Car ce n’est pas le moindre des paradoxes que cette cohabitation des démocrates progressistes et de l’armée. Le sacrifice de Chokri Belaïd a peut-être sauvé la Tunisie de la tentation totalitaire car depuis qu’une balle perdue s’est fichée dans son pied, Ennahdha le parti au pouvoir, sait que tout nouvel attentat pourrait bien ouvrir la porte des casernes.

Au pays du verbe, la grande muette restée dans l’ombre de la révolution demeure un mystère.

Ben Ali , Général-flic et mouton noir a persécuté et humilié des centaines d’officiers. Ils n’ont pas bronché. Mal payés mais pas gangrénés par la corruption. La plupart des hauts gradés  sortent des écoles de guerre françaises et américaines. Ils ont à leur tour formés tous les cadres subalternes et les sous-officiers dans les académies tunisiennes. Les islamistes qui manœuvrent pour les déstabiliser ou les noyauter se sont toujours cassé les dents. L’actuel ministre de la défense nommé par le gouvernement islamiste est un brillant chercheur en médecine qui n’a donné aucun signe de partialité. Le Chef d’Etat Major des armées est un héros de la révolution.

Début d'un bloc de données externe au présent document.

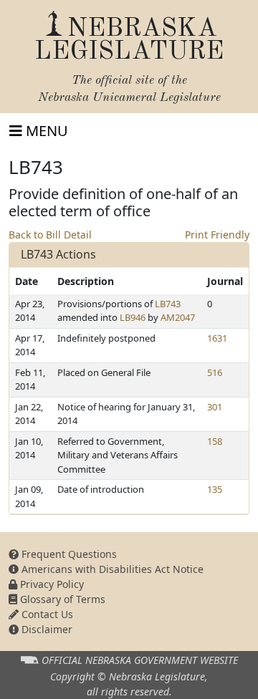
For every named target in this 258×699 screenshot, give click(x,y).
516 (214, 372)
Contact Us (46, 614)
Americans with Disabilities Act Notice (111, 569)
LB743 (168, 303)
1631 (217, 338)
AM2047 (178, 317)
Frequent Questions (68, 554)
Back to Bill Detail (50, 234)
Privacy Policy (50, 584)
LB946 (132, 317)
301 (214, 406)
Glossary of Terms (61, 599)
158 (214, 441)
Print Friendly (217, 234)
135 (214, 489)
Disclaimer (45, 629)
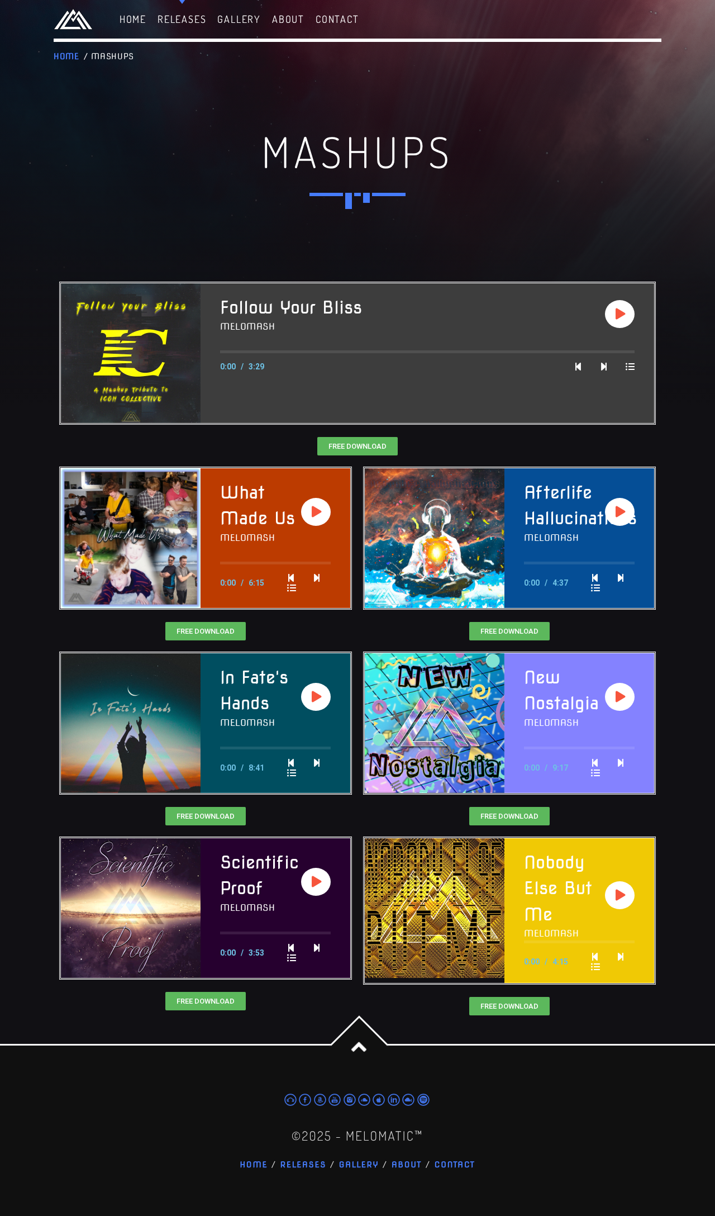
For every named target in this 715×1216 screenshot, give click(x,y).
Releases (303, 1165)
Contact (455, 1165)
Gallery (359, 1165)
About (407, 1165)
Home (66, 56)
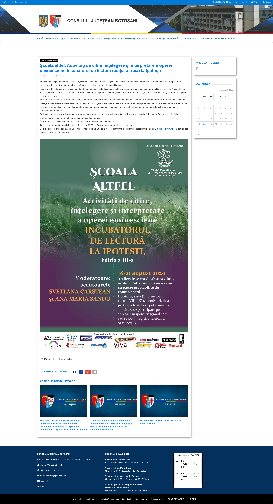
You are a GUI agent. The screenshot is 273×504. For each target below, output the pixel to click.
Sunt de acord (176, 499)
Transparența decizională (164, 38)
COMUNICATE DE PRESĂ (49, 60)
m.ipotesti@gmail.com (167, 129)
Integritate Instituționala (198, 38)
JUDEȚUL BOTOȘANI (112, 38)
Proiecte (93, 38)
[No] (269, 499)
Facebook (43, 481)
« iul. (198, 134)
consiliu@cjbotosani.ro (18, 2)
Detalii (193, 499)
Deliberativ (76, 38)
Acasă (40, 38)
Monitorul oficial (224, 38)
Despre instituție (55, 38)
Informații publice (135, 38)
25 (204, 124)
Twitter (42, 486)
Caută (269, 2)
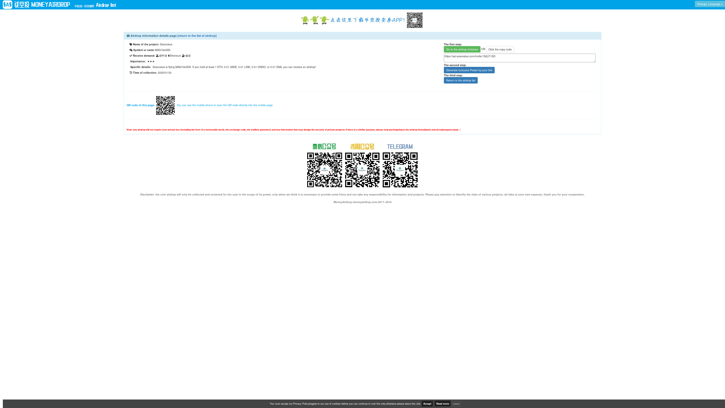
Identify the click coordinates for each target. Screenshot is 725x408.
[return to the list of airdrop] (197, 35)
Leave (456, 403)
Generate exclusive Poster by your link (469, 70)
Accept (427, 403)
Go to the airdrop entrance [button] (462, 49)
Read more (442, 403)
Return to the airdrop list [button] (460, 80)
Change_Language (709, 4)
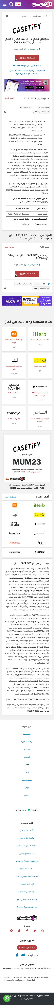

La petite armée tunisienne de trente cinq mille hommes – soit environ vingt mille soldats opérationnels –   est « formatée » républicaine. Elle incarne le peuple dans ses plus profondes racines car la troupe est constituée de conscrits par nécessité : des sans soutien, sans piston, sans salaire, des damnés de la terre pour qui l’uniforme est un refuge de dignité et la gamelle quotidienne assurée.

Ben Ali avait condamné les officiers au silence. Toute rencontre avec un « civil » ou un gradé d’une arme différente était suspectée d’intelligence. Les taiseux résignés n’en pensaient par moins. C’est sans doute pourquoi, à l’heure du choix, ils ont donné le petit coup de pouce décisif pour expédier le dictateur en Arabie.

Mais l’armée est une faible force, comparée aux effectifs de la police et de la garde nationale dont le nombre estimé dépasserait les cent mille hommes sans compter les indicateurs et supplétifs. Or, nul ne sait comment la toute puissante sureté nationale a évolué depuis la chute du dictateur ? Sa soumission complète aux islamistes est incertaine alors que son hostilité aux hommes de gauche est avérée. Le « clientélisme » encouragé par tous les gouvernements a fabriqué un ensemble hétérogène incapable de prendre une initiative et de coordonner une opération autonome. L’incroyable assaut de l’ambassade des Etats-Unis en septembre 2012 prouve son absence de discernement. De plus, le pouvoir tunisien vient de s’aliéner la traditionnelle coopération avec le ministère français de l’intérieur en s’indignant bruyamment contre la formule de Valls sur « le fascisme islamiste ».

Pourtant, à l’évidence, l’aile radicale du parti Ennahdha est coupable d’indulgence complice avec les salafistes et les benalistes.

Au plan international, jamais le pouvoir tunisien n’aura été autant isolé.

Boudé par Paris et Washington, seules quelques capitales de second rang par opportunisme économique fréquentent encore le pouvoir islamiste. Le Qatar et l’Arabie se montrent discrets depuis le coup de semonce de la France au Sahel interprété comme la fin de la complaisance internationale pour l’idéologie wahhabite subitement devenue encombrante et inutile au Maghreb.

Le Commandant des Etats Unis pour l’Afrique le Général Ham avait prédit il y a quelques mois que l’irruption du volcan Nord Mali projetterait des cendres incandescentes dans toute la région.

Les interventions françaises en Libye puis au Mali sont-elles les premières notes d’une symphonie d’interventions postcoloniales  concertées ? Qui arme et manipule les trois mille marionnettes jihadistes du Sahel ? Qui est derrière l’attaque d’In Amenas ? Qui a téléguidé les tueurs de Chokri Belaïd ? Le saura-t-on jamais ?

La Tunisie n’est pas seulement le laboratoire de la démocratie musulmane in vitro, elle est aussi l’une des cartes de la recomposition d’un nouvel ordre arabe au nord du Greater Middle East dont rêve le monde libre. C’est pourquoi il faudra que les tunisiens puisent dans la sagesse des anciens pour résister aux convoitises et cautériser l’hémorragie qui menace.